Note: The KDE map was manually overlaid to the physical King County map.   A future work will be to see how to do the overlay of these plots using a software package like Bokeh or Tableau,  which is outside the scope of this project.



### As mentioned, our audience is comprised of the top 1% of real estate brokers in King County.  A natural question to ask is whether the analysis pertains to their specific territory or region.   The KDE shows the vast majority of the sales data coming from the coastal region.   Thus, if brokers in the audience are selling properties inland,  the results of this analysis may not pertain to their territories. 

### Showing the audience where the data comes from,  provides a meaningful point of reference based on the audience's background, and helps establish expectations for the results

In [None]:
#![Zipcode Geo-Spatial map](zipcodes_WestKC.gif "Zipcodes in King County")
#https://aqua.kingcounty.gov/gis/web/VMC/boundaries/zipcodes/zipcodes.pdf

In [None]:
sns.set(style="white", color_codes=True)
sns.jointplot(x=seattle_df["long"], y=seattle_df["lat"], kind='kde', cmap="Blues", 
              shade=True, shade_lowest=True);

ax.set_title("What part of King County is the Model Based on?");
ax.set_xlabel("Latitude");
ax.set_ylabel("Longitude");

plt.savefig("kde jointplot transparent.png", transparent = True);

##  3D Geo-spatial visualization using the longitude and latitude data

*  This style of visualization allows 2-D and 3-D visualization of the distribution and density of our data (KDE, or Kernel Density Estimate) based on latitude and longitude. The plot is a non-parameterized way to estimate the probability density function of the data.  

*  In plain English, this plot shows us where most of the house sales were on the map (based on lat and long).  This tells us where the majority of the data comes from.  The darker the hue, the more home sales in that area.

*  From the standpoint of interpretability, I use this plot to tell realtors that our model is based on data from the most popular part of King County,  where there is a lot of turnover of house inventory.

*  The joint plots are the slice of the probability density, at the maximum density, and show the shape of the probability density of sales. The shape shown is "hilly"  which is because that part of the county, the landmass is not continuous,  but is broken up numerous large and small bodies of water (where few or no houses have been sold).


## Another way to do 3-D plot is to create a scatter plot  of longitude and latitude, binning by a 3rd axis,  such as price, year-built, or sqft_living.

* Below we show the results for the above, plus also the calculated price per square foot PPSF.

In [None]:
# Another way to plot is to characterize continuous variables in deciles using the .qcut()
# .qcut() refers to quantiles.  In the case of deciles, we have q = 10, (0, 0.1, 0.2, 0.3....0.8, 0.9, 1.0)
# For q = 4,  quartiles (0, 0.25, 0.5, 0.75, 1)

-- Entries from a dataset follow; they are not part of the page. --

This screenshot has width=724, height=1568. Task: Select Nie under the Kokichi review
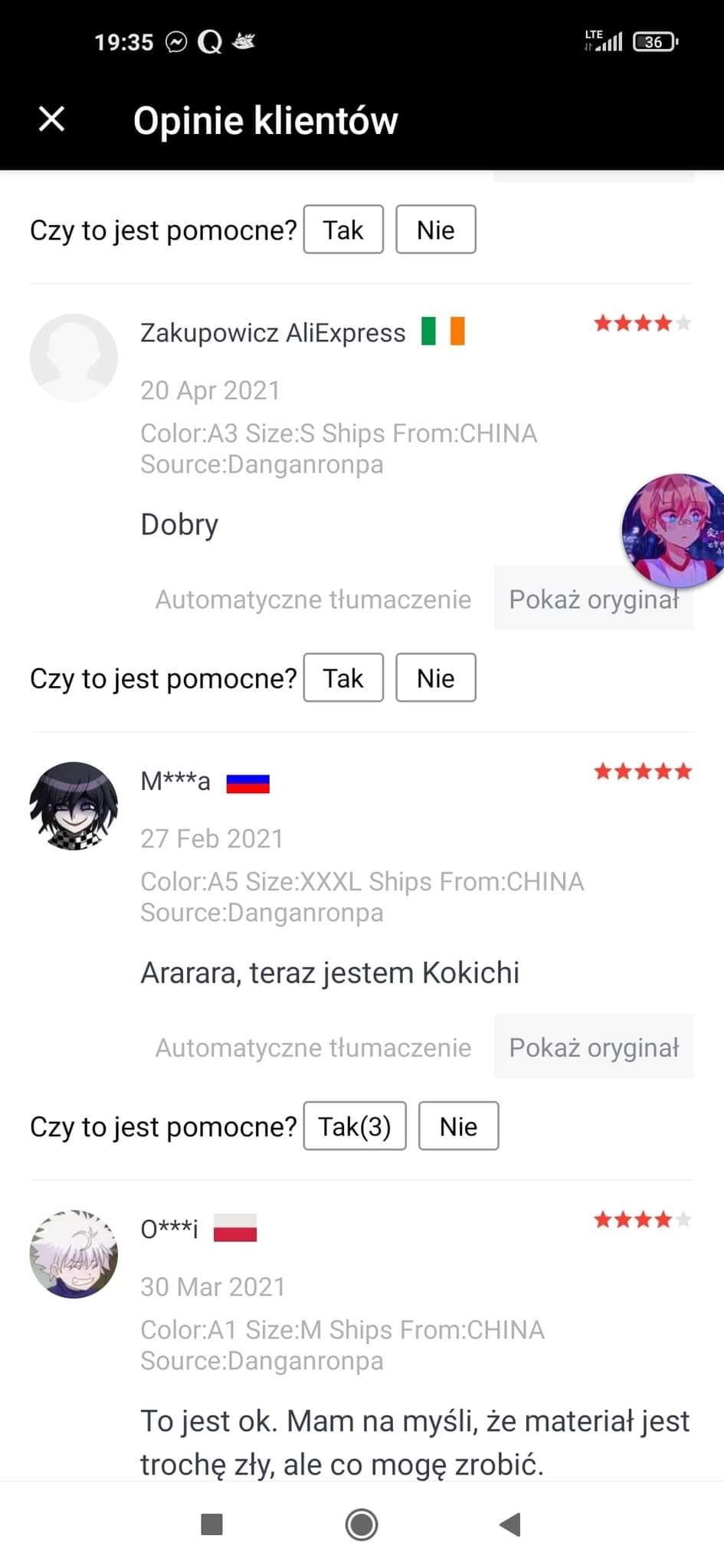click(458, 1126)
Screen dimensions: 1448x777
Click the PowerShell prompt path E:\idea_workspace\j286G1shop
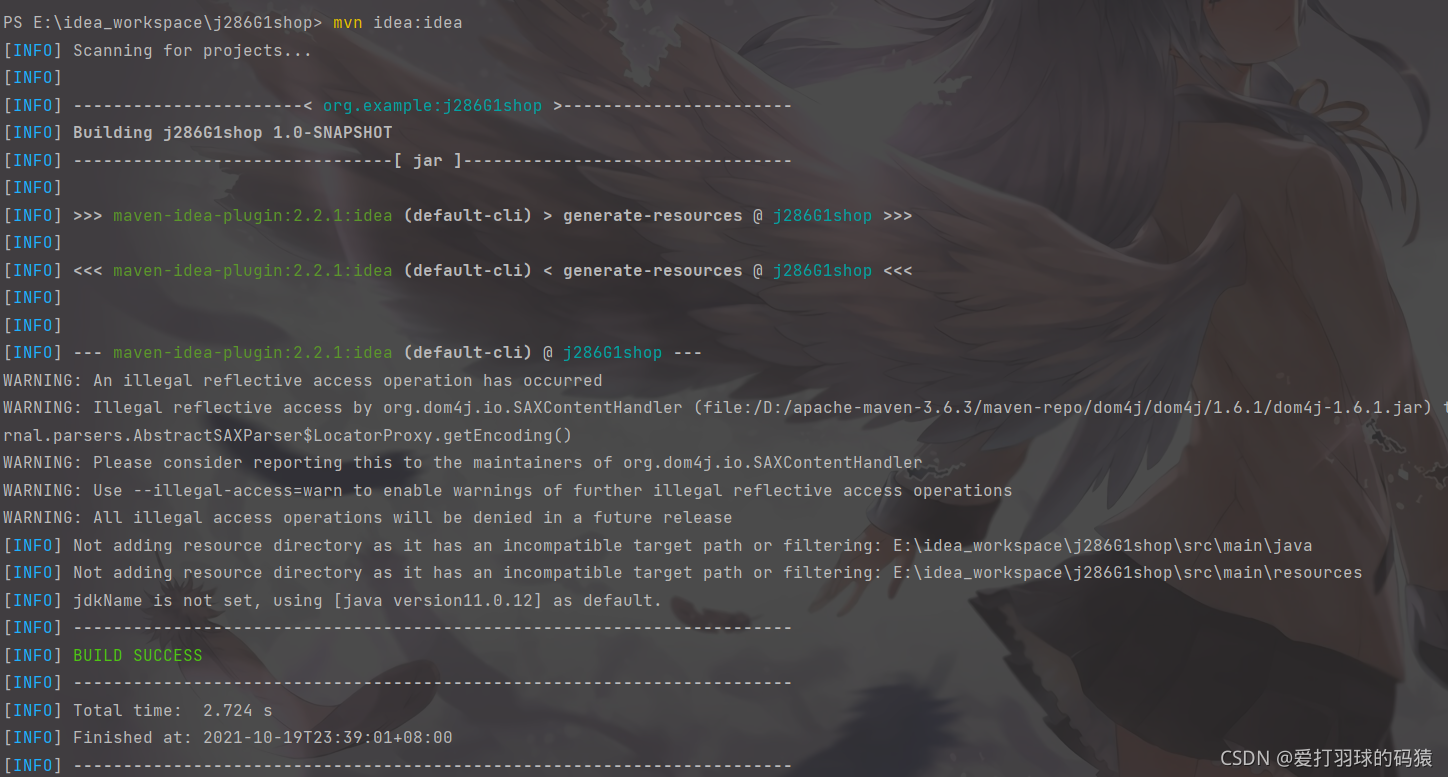pos(173,22)
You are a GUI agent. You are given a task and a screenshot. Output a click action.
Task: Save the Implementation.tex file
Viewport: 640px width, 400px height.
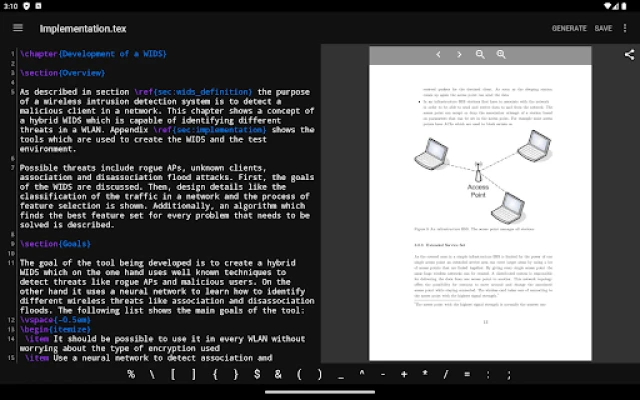[x=603, y=28]
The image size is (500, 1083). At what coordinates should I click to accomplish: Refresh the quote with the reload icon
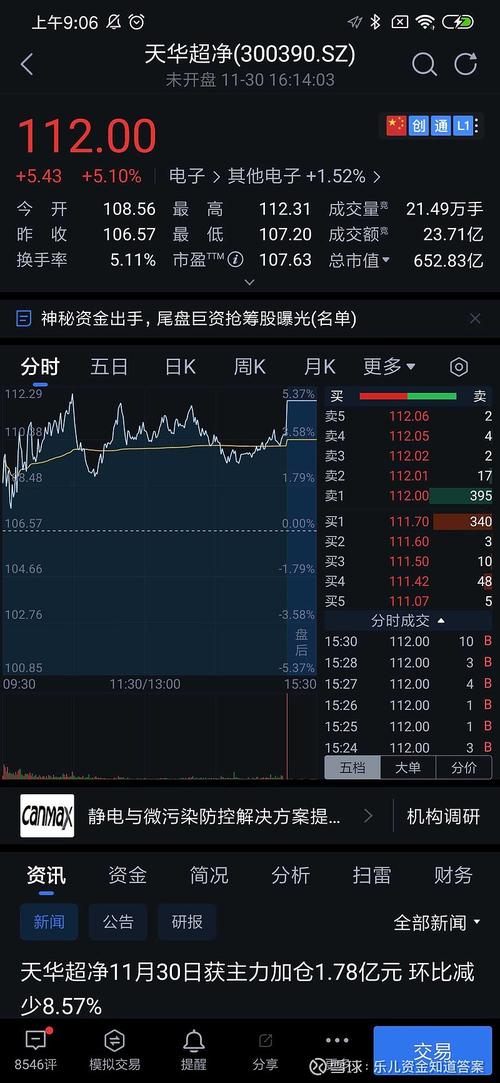[466, 64]
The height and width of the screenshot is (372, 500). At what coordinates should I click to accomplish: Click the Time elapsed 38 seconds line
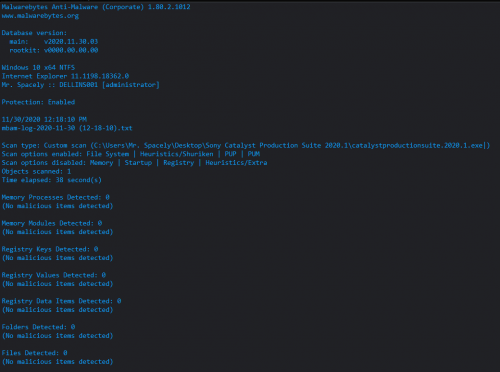click(x=52, y=180)
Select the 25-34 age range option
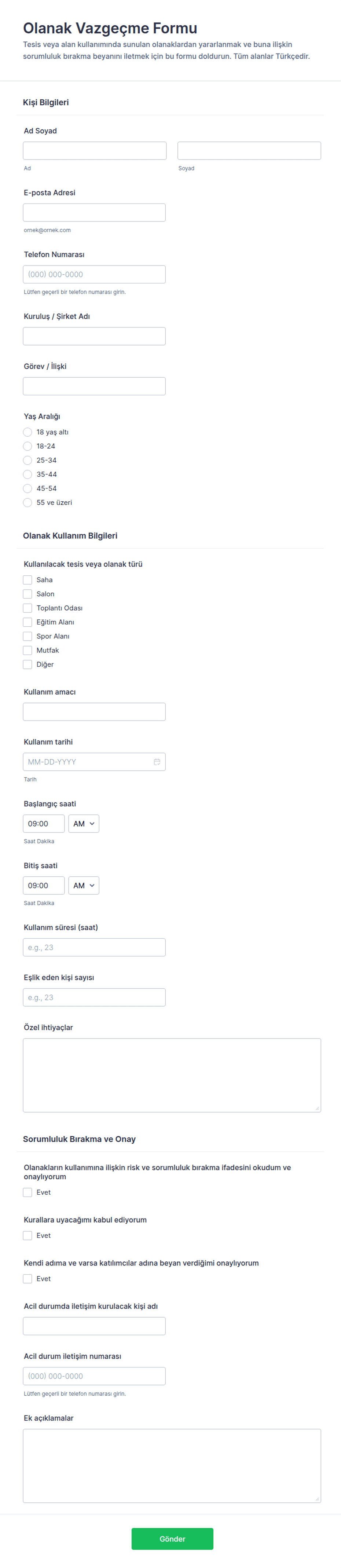 27,460
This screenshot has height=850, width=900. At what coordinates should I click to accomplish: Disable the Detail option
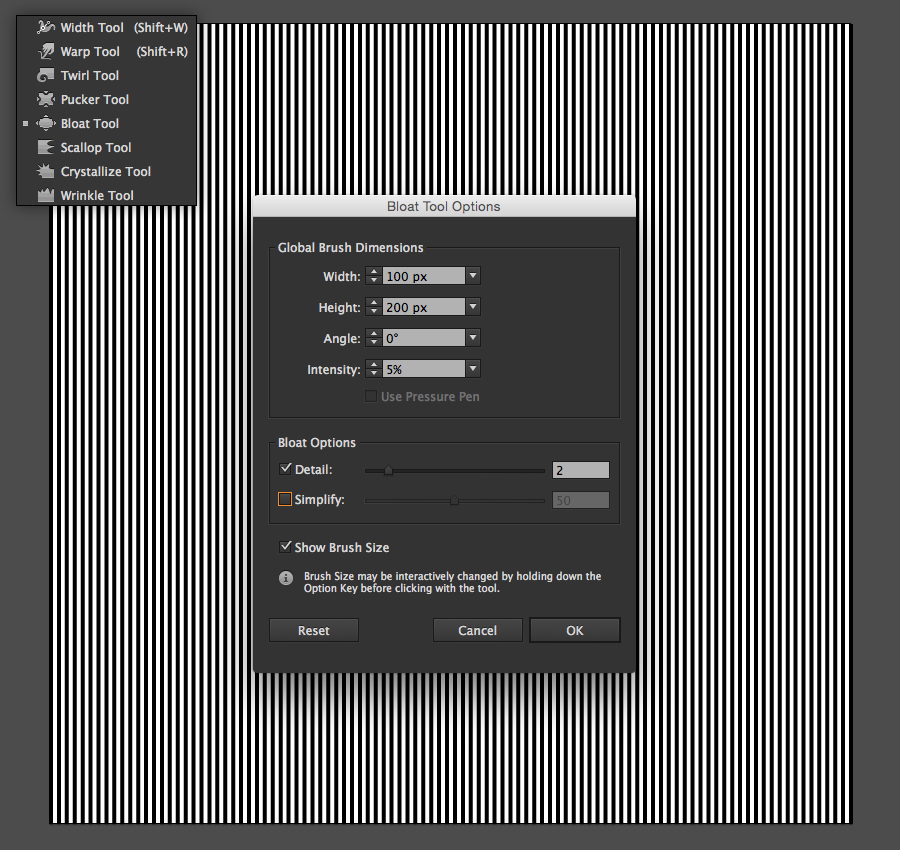point(286,469)
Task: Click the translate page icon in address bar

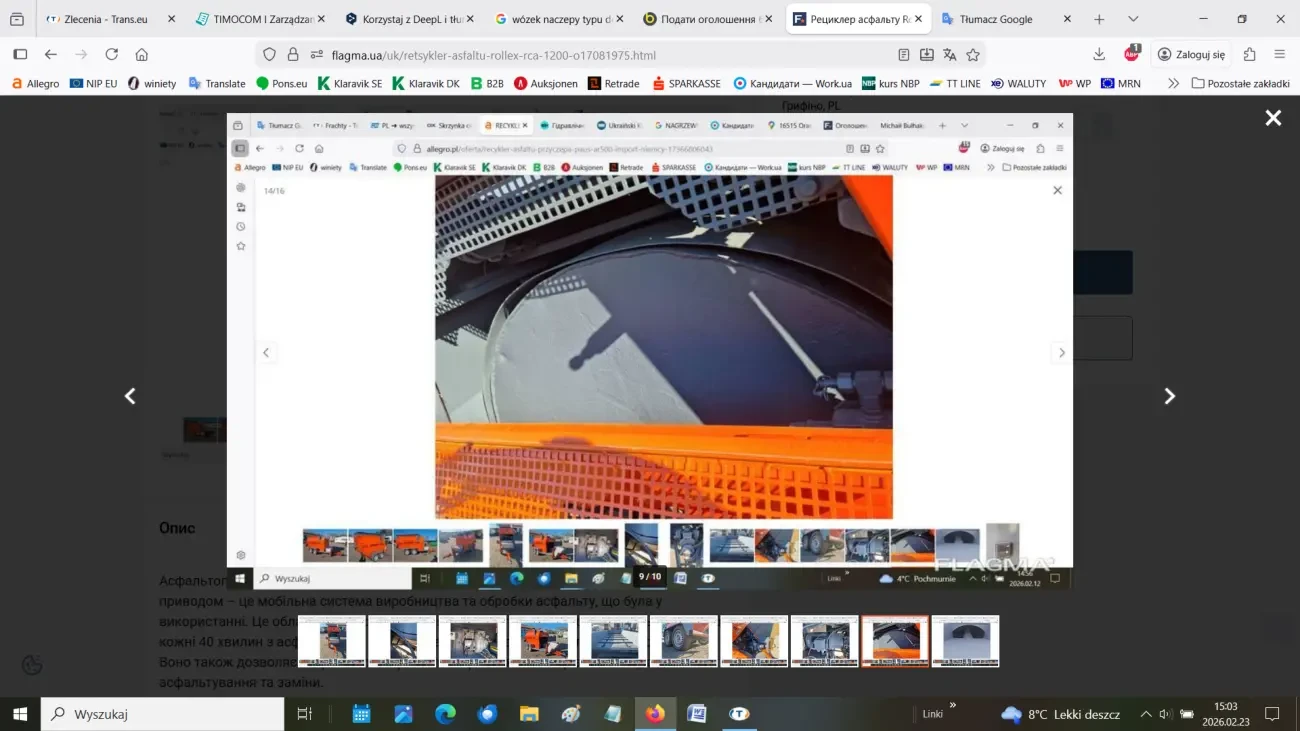Action: [949, 55]
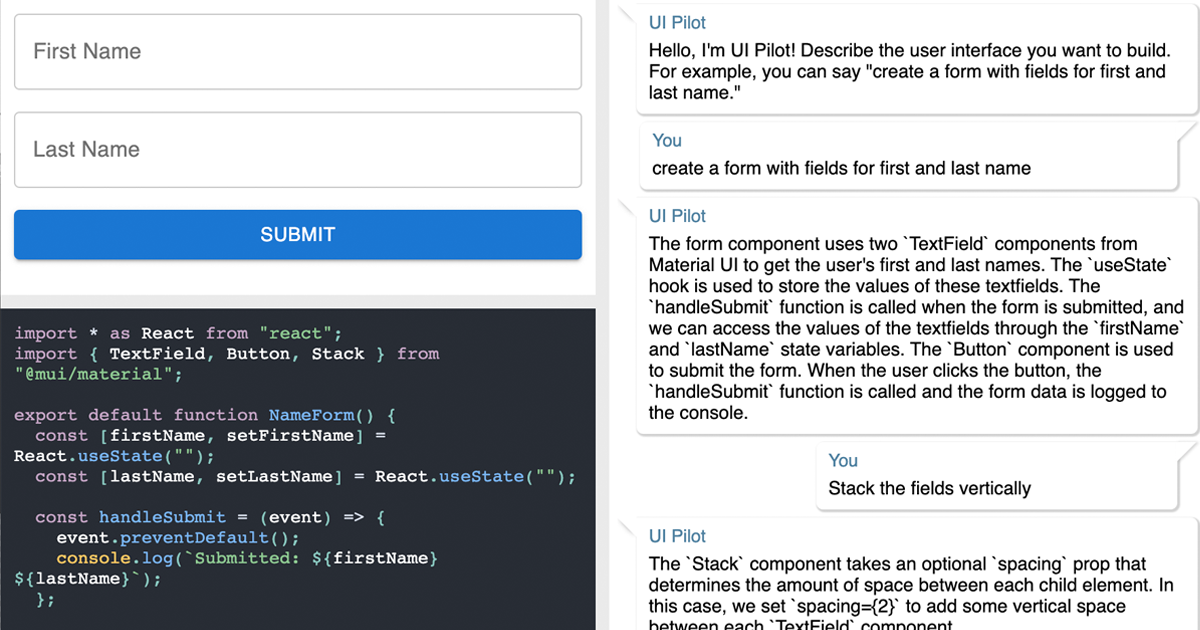Click the import React line in code
This screenshot has height=630, width=1200.
click(178, 333)
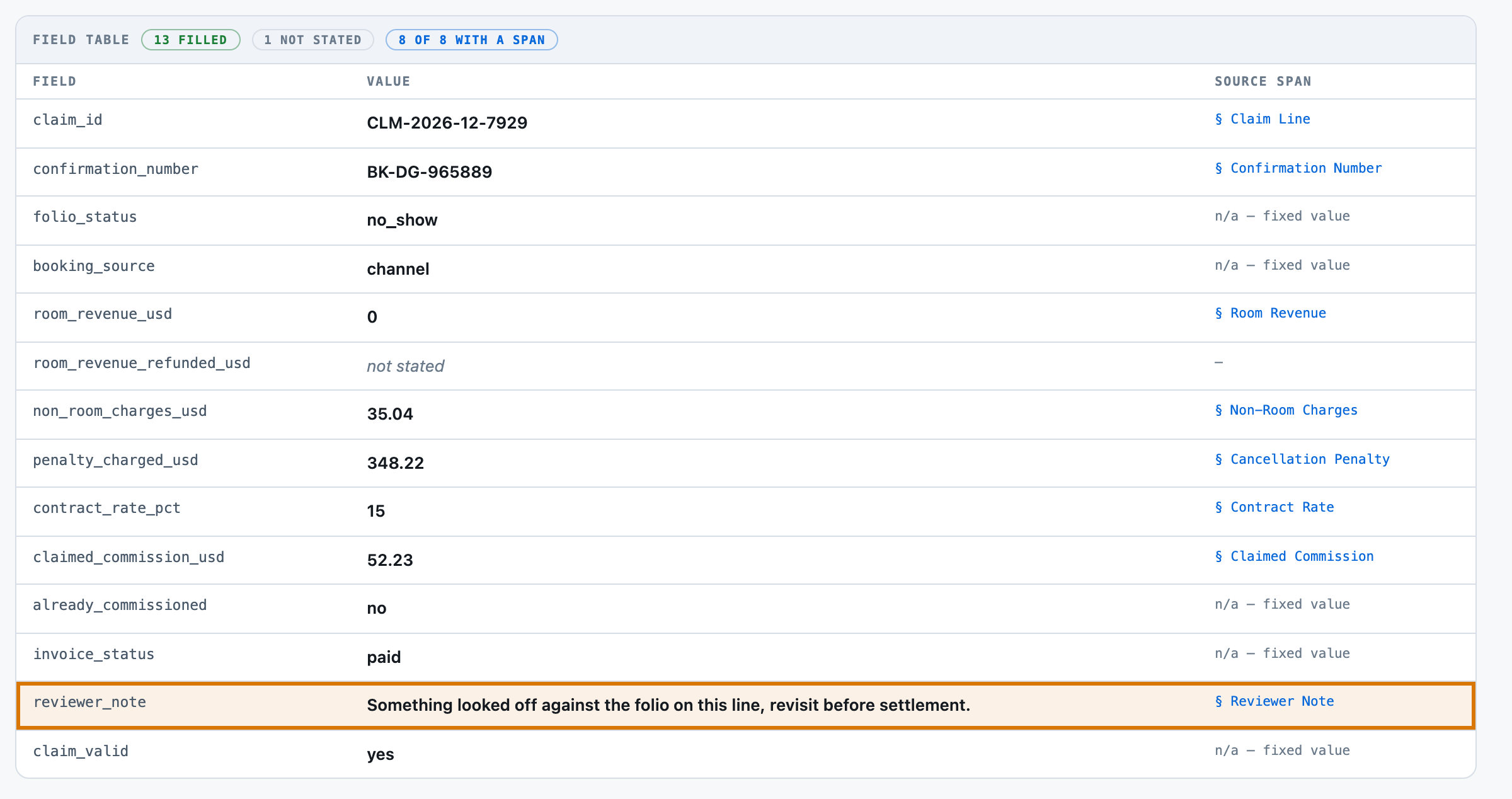Select the claimed commission value 52.23
The width and height of the screenshot is (1512, 799).
pyautogui.click(x=390, y=560)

seattle_df['Price %'] = pd.qcut(seattle_df['price'], q=10, labels=list(range(10))).astype(int)
seattle_df['Year Built %'] = pd.qcut(seattle_df['yr_built'], q=10, labels=list(range(10))).astype(int)
seattle_df['Square Foot Living Space %'] = pd.qcut(seattle_df['sqft_living'], q=10, labels=list(range(10))).astype(int)
seattle_df['Price Per Square Foot %'] = pd.qcut(seattle_df['ppsf'], q=10, labels=list(range(10))).astype(int)

# Reference: https://pandas.pydata.org/pandas-docs/stable/reference/api/pandas.qcut.html

In [None]:
# Create the scatter plot categorizing the data by percentiles 

def scatter_map(df, col_name, axes):
    df.plot(kind='scatter', x='long', y='lat', c=col_name, 
            cmap=plt.get_cmap('jet'), colorbar=True, alpha=0.1, ax=axes)
    axes.set(xlabel='Longitude', ylabel='Latitude')
    axes.set_title(col_name, fontsize=14)
    return axes
       
fig, axes = plt.subplots(2, 2, sharey=True, sharex=True, figsize=(8, 6), dpi=100)

scatter_map(seattle_df, 'Price %', axes.flat[0]);
scatter_map(seattle_df, 'Year Built %', axes.flat[1]);
scatter_map(seattle_df, 'Square Foot Living Space %', axes.flat[2]);
scatter_map(seattle_df, 'Price Per Square Foot %', axes.flat[3]);
fig.suptitle('Housing Metrics as a Function of Location', fontsize=15);
#fig.delaxes(axes.flat[3])
fig.tight_layout();
fig.subplots_adjust(top=0.9);
plt.show();
plt.savefig("scatterplot.png");

##  These 3-D visuals show there is a systematic price per square foot trend to location

* The highest prices (shown in red on the scatter plots,  and in green on the map images) are on the shores of Lake Washington and the Puget Sound, closest to Seattle, where the views of both the water and the city of seattle are likely to be very good.   The prices are lower towards the south of Lake Washington. 

* Newer housing has been built, mostly away from the direct waterfront areas, inland, and to the south

* Larger houses are essentially along Lake Washington facing West, towards Seattle, inland, and south,  corresponding to newer builds.

* The price per square foot shows that housing prices are the highest radiating North of Seattle and to the East,  not only at the coast, but throughout the peninsula.  Very high price per square foot above Seattle, given that the house sqft_living is smaller in that area, and the houses are generally older.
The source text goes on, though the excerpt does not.